= Activity =
In the entries that follow, how many lines contain "June"? Please reply with only the number.

= Dataset entries =
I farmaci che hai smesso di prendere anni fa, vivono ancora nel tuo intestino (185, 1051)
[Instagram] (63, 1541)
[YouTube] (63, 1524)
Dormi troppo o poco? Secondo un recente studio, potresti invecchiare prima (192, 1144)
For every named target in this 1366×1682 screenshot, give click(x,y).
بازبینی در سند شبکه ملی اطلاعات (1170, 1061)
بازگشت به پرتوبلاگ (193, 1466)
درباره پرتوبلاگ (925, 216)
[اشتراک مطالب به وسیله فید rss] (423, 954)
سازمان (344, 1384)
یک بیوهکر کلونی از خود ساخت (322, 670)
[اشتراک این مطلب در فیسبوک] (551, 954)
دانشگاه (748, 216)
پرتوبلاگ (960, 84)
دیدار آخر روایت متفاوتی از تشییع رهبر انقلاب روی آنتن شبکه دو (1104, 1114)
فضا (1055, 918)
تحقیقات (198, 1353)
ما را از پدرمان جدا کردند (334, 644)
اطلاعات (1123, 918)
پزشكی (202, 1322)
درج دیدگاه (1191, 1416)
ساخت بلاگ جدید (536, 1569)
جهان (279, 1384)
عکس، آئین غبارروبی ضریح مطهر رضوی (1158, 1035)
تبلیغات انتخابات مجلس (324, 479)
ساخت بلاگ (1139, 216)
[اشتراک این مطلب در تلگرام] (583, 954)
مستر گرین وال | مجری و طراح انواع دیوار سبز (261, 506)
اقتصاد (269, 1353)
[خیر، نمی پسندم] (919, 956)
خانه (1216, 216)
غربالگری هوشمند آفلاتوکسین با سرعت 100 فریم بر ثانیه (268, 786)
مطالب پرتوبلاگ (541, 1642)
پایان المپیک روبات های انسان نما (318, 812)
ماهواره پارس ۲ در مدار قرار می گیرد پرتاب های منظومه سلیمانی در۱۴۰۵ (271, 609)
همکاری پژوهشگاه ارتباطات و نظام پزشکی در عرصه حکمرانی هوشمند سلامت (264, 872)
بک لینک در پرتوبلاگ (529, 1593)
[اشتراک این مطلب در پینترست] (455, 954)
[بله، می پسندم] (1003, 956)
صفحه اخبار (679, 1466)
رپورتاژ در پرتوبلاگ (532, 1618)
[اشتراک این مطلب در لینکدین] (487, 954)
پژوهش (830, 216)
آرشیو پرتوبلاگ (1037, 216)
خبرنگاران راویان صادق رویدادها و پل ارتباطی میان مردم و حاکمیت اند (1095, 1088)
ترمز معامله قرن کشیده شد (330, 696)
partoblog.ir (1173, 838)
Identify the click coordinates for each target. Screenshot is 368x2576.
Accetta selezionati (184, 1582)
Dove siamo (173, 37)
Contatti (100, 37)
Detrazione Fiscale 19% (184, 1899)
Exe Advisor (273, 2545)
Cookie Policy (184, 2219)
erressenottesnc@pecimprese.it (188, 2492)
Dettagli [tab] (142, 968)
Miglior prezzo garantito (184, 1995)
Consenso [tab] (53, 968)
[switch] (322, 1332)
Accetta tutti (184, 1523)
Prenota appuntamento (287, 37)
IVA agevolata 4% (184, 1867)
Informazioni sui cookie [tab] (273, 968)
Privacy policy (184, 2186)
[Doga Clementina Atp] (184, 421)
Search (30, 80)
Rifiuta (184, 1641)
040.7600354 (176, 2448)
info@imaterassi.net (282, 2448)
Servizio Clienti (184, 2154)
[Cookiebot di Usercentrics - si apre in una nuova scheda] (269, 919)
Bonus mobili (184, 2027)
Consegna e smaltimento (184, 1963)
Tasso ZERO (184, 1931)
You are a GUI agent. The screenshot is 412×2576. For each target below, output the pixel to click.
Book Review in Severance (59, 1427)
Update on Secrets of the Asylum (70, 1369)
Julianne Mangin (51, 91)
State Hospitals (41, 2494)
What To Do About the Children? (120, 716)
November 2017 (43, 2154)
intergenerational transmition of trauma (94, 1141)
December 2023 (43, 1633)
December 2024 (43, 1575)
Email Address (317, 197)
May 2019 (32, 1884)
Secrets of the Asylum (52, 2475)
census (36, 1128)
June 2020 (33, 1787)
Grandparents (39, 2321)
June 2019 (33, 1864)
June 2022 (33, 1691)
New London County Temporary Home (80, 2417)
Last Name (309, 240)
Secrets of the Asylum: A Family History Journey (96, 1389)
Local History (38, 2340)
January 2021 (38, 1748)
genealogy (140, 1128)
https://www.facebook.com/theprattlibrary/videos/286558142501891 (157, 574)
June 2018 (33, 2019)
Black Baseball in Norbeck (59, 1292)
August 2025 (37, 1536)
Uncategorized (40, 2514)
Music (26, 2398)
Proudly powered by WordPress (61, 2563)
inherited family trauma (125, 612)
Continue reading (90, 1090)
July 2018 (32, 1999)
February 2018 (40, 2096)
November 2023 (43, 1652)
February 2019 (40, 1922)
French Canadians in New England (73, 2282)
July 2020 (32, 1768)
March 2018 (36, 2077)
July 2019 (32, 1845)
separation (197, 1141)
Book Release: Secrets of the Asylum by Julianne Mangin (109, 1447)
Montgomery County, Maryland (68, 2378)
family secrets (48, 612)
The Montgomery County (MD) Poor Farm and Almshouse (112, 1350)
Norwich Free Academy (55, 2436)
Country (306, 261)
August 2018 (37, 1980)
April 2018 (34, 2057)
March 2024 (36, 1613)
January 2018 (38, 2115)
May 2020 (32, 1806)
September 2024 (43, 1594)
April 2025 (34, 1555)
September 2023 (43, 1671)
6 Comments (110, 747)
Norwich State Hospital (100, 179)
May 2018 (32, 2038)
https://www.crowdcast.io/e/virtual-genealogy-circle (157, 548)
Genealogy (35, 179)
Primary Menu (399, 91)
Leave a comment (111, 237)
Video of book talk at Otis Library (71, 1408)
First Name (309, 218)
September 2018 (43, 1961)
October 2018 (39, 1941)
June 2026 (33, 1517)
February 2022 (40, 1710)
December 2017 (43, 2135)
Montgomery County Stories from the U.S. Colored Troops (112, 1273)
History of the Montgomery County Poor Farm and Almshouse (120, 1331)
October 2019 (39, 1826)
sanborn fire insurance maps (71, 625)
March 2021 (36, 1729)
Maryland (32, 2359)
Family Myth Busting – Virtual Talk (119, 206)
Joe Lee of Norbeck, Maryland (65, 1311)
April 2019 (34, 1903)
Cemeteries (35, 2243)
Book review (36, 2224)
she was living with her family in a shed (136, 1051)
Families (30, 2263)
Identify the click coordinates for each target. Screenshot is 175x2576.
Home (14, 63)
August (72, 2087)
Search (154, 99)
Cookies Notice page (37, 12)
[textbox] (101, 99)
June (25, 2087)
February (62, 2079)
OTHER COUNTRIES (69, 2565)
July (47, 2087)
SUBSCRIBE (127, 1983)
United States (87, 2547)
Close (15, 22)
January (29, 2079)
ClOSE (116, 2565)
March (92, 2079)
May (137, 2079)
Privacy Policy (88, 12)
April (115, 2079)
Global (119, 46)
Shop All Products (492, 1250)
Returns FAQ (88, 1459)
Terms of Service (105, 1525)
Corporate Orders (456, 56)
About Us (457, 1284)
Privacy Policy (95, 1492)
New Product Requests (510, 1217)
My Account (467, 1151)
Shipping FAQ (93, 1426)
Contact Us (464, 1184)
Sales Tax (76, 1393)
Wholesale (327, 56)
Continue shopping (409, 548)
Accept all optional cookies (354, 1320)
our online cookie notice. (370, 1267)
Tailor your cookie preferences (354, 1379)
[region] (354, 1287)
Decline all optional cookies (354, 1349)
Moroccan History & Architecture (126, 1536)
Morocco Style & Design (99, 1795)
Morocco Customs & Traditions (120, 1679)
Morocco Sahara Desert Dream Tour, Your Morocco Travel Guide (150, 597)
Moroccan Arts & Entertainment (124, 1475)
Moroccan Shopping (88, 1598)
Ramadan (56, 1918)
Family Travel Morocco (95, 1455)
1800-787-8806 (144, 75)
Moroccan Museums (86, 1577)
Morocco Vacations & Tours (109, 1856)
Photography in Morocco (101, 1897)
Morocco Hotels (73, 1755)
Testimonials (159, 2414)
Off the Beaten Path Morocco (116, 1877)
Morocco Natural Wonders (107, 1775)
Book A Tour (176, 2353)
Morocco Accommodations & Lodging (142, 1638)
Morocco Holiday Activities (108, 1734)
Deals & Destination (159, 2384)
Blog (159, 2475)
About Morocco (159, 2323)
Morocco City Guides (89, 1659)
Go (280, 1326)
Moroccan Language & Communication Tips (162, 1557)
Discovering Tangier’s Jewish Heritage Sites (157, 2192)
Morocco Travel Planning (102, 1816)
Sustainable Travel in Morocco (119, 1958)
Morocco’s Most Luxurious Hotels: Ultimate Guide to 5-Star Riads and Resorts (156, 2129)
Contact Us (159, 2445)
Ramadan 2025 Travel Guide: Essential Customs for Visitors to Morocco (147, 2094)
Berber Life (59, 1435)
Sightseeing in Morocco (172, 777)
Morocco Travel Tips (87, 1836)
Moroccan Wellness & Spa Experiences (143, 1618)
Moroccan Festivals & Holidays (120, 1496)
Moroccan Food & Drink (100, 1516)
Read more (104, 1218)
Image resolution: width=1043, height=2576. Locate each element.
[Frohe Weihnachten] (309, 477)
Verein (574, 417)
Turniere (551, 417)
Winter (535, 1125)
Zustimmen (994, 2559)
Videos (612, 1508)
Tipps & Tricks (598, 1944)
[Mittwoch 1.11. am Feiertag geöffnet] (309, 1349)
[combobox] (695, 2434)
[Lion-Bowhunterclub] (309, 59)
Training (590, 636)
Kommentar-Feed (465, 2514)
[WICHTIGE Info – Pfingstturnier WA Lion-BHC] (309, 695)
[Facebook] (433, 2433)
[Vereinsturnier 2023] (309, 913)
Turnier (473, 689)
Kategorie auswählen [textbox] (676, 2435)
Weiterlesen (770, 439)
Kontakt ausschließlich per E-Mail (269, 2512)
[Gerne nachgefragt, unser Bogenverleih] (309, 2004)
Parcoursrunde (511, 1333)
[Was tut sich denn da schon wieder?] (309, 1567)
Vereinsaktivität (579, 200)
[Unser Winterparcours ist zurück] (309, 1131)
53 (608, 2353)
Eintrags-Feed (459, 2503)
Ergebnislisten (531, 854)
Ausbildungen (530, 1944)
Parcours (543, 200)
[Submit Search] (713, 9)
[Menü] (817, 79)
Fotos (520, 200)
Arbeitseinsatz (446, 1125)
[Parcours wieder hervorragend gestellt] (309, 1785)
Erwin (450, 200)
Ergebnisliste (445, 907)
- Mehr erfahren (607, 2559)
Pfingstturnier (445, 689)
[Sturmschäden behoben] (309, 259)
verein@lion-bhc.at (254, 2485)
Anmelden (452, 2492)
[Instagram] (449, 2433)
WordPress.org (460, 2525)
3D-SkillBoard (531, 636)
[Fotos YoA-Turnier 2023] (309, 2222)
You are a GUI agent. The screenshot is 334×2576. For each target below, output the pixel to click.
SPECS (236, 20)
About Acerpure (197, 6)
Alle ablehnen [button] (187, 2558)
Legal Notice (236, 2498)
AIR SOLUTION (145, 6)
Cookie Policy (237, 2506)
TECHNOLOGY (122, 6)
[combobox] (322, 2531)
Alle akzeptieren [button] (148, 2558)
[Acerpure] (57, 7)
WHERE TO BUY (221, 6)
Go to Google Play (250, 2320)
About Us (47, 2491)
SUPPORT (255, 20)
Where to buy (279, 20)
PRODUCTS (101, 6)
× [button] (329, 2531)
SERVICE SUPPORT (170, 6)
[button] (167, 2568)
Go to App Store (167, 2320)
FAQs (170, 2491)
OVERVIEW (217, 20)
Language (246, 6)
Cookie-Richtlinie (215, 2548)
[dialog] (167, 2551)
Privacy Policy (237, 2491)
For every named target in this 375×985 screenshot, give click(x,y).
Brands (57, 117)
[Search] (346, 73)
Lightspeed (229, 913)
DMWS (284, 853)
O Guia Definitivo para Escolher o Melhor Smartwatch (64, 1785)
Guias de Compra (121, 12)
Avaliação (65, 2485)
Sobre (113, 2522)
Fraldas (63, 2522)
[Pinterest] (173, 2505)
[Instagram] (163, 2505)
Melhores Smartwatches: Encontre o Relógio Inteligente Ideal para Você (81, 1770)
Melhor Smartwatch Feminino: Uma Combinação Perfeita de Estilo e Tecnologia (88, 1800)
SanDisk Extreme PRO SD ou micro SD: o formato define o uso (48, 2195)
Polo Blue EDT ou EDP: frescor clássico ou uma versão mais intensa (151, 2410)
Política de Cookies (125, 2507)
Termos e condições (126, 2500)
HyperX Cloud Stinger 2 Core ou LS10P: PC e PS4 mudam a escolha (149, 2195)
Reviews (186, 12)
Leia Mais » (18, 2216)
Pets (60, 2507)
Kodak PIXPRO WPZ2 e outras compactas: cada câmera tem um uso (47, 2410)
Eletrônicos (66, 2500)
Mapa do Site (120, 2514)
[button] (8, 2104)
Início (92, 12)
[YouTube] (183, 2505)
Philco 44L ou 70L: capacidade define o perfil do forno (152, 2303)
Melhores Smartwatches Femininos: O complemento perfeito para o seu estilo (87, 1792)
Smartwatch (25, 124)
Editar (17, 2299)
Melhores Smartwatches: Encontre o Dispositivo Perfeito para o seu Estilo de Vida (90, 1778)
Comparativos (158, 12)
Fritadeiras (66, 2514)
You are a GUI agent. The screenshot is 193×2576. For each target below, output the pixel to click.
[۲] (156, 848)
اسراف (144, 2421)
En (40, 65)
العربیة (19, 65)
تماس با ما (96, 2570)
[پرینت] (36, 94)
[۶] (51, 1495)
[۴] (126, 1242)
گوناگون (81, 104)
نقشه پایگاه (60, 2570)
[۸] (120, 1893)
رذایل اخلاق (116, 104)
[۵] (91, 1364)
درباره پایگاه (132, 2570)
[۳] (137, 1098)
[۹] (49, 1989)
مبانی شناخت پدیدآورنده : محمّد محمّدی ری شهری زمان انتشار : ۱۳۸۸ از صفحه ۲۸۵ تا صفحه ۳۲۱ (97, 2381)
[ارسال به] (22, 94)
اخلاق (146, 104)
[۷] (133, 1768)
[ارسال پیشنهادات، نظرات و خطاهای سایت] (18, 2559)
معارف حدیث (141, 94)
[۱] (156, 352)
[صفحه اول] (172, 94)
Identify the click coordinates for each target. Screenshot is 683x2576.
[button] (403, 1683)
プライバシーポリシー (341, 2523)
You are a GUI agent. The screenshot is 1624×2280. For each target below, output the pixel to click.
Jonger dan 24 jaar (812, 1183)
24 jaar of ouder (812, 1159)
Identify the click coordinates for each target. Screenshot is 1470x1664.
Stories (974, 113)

= Answer to this task =
6